Building on these findings, information from this study is already guiding targeted curriculum elements for Ghana’s colorectal surgery fellowship. Actions implemented to date include skills workshops for procedural gaps (e.g., rectopexy, seton placement, pelvic floor evaluation), visiting faculty for complex case mentoring, and short‑term observerships at high‑volume international centers. The curriculum is further supplemented with carefully selected operative videos from freely available online resources, and fellows receive sponsored membership to ASCRS University, providing access to member‑only educational content, webinars, and clinical practice guidelines.

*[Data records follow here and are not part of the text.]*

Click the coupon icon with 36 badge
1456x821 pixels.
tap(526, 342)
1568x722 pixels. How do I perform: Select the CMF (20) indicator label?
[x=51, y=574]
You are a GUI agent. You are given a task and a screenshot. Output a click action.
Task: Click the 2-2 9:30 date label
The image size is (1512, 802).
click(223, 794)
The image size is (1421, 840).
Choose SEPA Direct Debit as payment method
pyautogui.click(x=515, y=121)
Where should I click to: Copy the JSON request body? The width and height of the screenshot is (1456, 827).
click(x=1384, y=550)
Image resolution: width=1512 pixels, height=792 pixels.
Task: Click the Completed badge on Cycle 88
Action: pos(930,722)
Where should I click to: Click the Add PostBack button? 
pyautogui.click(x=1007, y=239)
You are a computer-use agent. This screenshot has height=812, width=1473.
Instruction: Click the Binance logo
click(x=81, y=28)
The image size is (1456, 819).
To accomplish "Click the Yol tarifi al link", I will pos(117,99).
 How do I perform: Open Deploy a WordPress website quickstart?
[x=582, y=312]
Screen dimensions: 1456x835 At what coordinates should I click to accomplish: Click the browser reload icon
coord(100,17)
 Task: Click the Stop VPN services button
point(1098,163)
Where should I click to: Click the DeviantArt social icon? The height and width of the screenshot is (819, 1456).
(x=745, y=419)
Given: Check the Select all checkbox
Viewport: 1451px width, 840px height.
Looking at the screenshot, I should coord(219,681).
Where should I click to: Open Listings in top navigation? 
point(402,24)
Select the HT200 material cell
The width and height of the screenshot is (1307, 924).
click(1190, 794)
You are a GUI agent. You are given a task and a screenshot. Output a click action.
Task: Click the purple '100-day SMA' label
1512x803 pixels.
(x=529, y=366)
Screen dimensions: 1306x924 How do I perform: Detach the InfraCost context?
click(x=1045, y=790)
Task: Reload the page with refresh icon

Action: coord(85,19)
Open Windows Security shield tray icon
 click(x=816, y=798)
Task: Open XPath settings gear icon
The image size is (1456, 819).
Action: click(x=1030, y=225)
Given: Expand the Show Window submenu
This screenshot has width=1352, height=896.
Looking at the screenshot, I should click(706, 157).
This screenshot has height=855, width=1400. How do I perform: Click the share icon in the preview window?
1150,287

Additional priorities identified through this process include both technology‑driven and capacity‑building efforts. One focus is leveraging augmented reality (AR) and virtual reality (VR) to support remote intra‑operative coaching, expanding access to expert guidance across sites. Another is partnering with the Ghana College of Physicians and Surgeons to strengthen subspecialty training in hepatopancreatobiliary surgery, surgical oncology, and surgical critical care. In parallel, developing targeted supply and equipment lists for KBTH and other training hospitals will help ensure the essential tools are consistently available. These lists will also serve as a foundation for coordinated donation outreach, aligning contributions with the clinical and educational needs most critical to high‑quality training and patient care. In conclusion, this needs‑driven approach keeps fellowship development responsive to evolving service demands while strengthening the surgical ecosystem in Ghana and the wider West African region. Our study highlights the existing capacity and gaps in colorectal care at a tertiary hospital in Accra, providing a foundation to refine the fellowship curriculum. Ongoing evaluation will be essential to ensure graduates are prepared to meet patient needs and to guide broader implementation across Ghana and other LMICs.
Acknowledgment
Thank you to Mr. Maurisio Viemmo of the Biostatistics Unit of the Surgical Department, KBTH, for help with data extraction.
Data Accessibility Statement
The data that support the findings of this study are derived from patient records at Korle Bu Teaching Hospital and contain sensitive information. De‑identified, aggregate data may be available from the corresponding author on request and with permission from the Korle Bu Teaching Hospital Ethics Review Committee.
Competing Interests
The authors have no competing interests to declare.
Verification of Author Contributions
All authors had access to the data and played a role in writing and revising the manuscript.
Ethical Approval
The study was deemed exempt and not regulated by the University of Michigan Institutional Review Board on March 13th, 2023 (HUM00231647) and “exempt” by the Korle Bu Teaching Hospital Institutional Review Board on June 23rd, 2023.